Papayannopoulos lab

Antimicrobial Defense Laboratory

: Areas of interest

Introduction

Our lab studies how the immune system adjusts its responses to ensure efficient microbial clearance while averting chronic and acute inflammatory disease.

Our work centres on innate immune cells called neutrophils. These phagocytes play central microbicidal and regulatory roles during the course of inflammation. We are studying how these cells interact with microbes and other immune cells to protect against infection but also how they promote diseases such as atherosclerosis.

Neutrophils are among the first immune cells recruited to sites of infection, undertaking several strategies to eliminate invading agents. Neutrophils engulf and kill microbes intracellularly and release antimicrobial factors that combat pathogens extracellularly through degranulation and the release of neutrophil extracellular traps (NETs).

NETs are extracellular web-like structures composed of decondensed chromatin and antimicrobial proteins that trap and kill pathogens. However, NET overabundance is also linked to inflammatory and autoimmune disease.
 

Pathogen-tuned immune responses

One major theme in our studies has been to understand how microbe size affects neutrophil responses and inflammation particularly during pulmonary infection. We have shown that the clearance of microbes of different size such as bacteria and fungi requires different neutrophil strategies and inflammatory programmes. Our work has uncovered novel cell biological mechanisms that enable neutrophils to clear microbes more efficiently by adapting their own responses and tuning inflammation to microbe size. These mechanisms also ensure that neutrophil responses do not cause unnecessary tissue damage.

The Competition between phagocytosis and NETosis fine-tunes the neutrophil response to fungal infection.

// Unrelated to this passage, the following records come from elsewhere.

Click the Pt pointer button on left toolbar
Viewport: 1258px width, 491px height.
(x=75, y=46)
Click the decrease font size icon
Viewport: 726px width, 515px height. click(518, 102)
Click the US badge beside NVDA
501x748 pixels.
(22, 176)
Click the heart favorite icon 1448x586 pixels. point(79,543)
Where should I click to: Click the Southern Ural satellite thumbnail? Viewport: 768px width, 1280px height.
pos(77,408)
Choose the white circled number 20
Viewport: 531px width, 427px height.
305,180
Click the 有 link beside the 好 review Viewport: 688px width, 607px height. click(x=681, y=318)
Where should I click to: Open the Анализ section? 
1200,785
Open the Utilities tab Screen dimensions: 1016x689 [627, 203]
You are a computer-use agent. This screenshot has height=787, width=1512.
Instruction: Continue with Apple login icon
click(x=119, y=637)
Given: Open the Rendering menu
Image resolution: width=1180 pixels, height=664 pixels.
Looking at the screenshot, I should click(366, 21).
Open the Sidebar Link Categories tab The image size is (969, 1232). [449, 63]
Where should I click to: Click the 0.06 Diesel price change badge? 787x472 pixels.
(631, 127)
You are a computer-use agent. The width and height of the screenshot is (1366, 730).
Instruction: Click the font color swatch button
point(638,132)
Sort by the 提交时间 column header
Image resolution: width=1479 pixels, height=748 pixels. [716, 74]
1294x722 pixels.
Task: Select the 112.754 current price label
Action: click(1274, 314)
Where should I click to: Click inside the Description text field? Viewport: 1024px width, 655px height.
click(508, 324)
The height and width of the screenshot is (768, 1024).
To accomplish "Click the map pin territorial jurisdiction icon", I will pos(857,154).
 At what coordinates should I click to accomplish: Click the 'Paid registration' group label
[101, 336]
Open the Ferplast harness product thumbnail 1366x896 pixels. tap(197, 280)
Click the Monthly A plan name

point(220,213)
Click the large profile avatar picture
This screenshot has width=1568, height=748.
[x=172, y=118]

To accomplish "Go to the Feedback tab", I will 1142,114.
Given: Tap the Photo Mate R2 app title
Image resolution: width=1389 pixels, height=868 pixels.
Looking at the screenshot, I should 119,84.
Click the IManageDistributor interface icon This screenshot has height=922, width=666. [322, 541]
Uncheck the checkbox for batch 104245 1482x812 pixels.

Figure 1: The Competition between phagocytosis and NETosis fine-tunes the neutrophil response to fungal infection. Phagocytosed yeast particles drive the translocation of NE to the phagosome via fusion with azurophilic granules, sequestering NE away from the nucleus. In contrast, hyphae are too large to be phagocytosed, allowing NE to be released in the cytosol and translocate to the nucleus, processing histones to drive chromatin decondensation and NETosis. By inhibiting NETosis, phagocytosis prevents unnecessary tissue damage when microbes are small enough to be killed intracellularly.

Oxidative signaling

We have had a long standing interest in reactive oxygen species (ROS). Neutrophils produce a higher level of ROS than any other cell. ROS kill microbes directly but can also play important regulatory roles.

We have uncovered a novel complex that we termed the azurosome that serves as the first example of an oxidative signaling protein scaffold and regulates NET formation. Moreover, we have shown that neutrophils are sensitive to the cellular localization of ROS, enabling ROS to serve as a sensor of microbe size that regulates inflammation by tuning neutrophil-derived cytokine expression and potentially many other signaling pathways.
 

Neutrophils in sterile inflammation during atherosclerosis

In addition to their protective role against infection, neutrophils contribute to chronic inflammation that promotes atherosclerosis and other inflammatory diseases. We have shown that NETs are critical in the early stages of atherosclerotic lesion development by inducing macrophage activation. We are now studying how NET deployment is regulated during atherogenesis and how NETs are modulating the responses of other immune cells during sterile inflammatory disease.